While I don’t begrudge the ladies their freedom to pursue young fellows, I will say that licentiousness and even marriage resulting from such is not appealing at all to me, in addition to its being sinful. If for some reason I became a widower I would still seek companionship at a church social rather than a cougar (yeah, I know they only want younger men).
What you might want may not be what you could get. Finding a mate or partner at any age is fickle at best.
I knew an older man, a well to do engineer, who joined a polite older singles club, only to find that the women his age would only talk to him after they had discerned he had as much wealth as they did, or more. Other things were of little or no importance compared to money. He found it to be a distasteful experience.
He also tried church socials, but the ordinary discriminators: age, education and background, interests, tastes and compatibility were too far off the mark.
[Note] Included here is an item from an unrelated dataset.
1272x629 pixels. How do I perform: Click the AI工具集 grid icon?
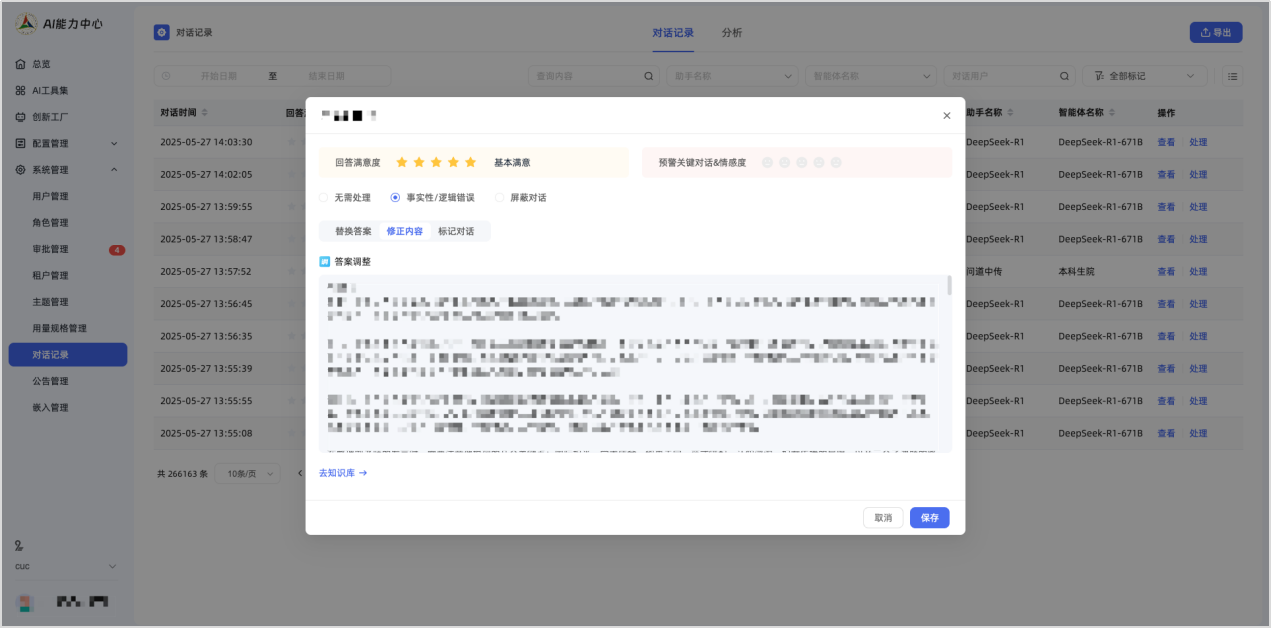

Even at a large church, the pool of possible mates was far too small.
And it was not just him. There is a general dearth of mixed social venues around, where the participants are not too engaged with something else. It can be downright hard to get together with prospective mates, and only then can you and they decide if you like each other or not.
Oddly enough, cougar clubs aren’t all about sex. The women get a lot of entertainment taking some young man who is poor, uncultured and unsophisticated, and showing him how to be acceptable in polite and upper class society.
He isn’t the one buying her things, certainly not gifts in her class, but she doesn’t want to be seen in public with someone who looks scruffy, so she’ll get him some nice suits, maybe even a makeover, and train him about etiquette. He gets to eat in expensive restaurants, etc.
I mention this because money does matter in a relationship. By being able to guide the affair, the partner with money can give it momentum. The money matters less than its movement, its likely indirect giving and receiving. Importantly, it can’t do it alone, there has to be other character in the relationship.
For most cougars, and men of that age as well, marriage is less desirable, because it is less purposeful. Its drawbacks are many, and its advantages are more limited. In some cases, there are even marriage penalties, in things like pensions and social security.
Men still notice them. Just not the men they WANT to notice them.
What's really going on is that successful, tall, non-bald guys around their own age are able to attract women younger than them who are still able to conceive children. Yes, that handsome guy with the nice outfit will ignore a wrinkled 50 for as long as he's able to get a thirty-something woman (whose biological clock is clanging) to give him her number.
Meanwhile, the over-50 single ladies continue to ignore the 50-something pot-bellied plumbers like they always did.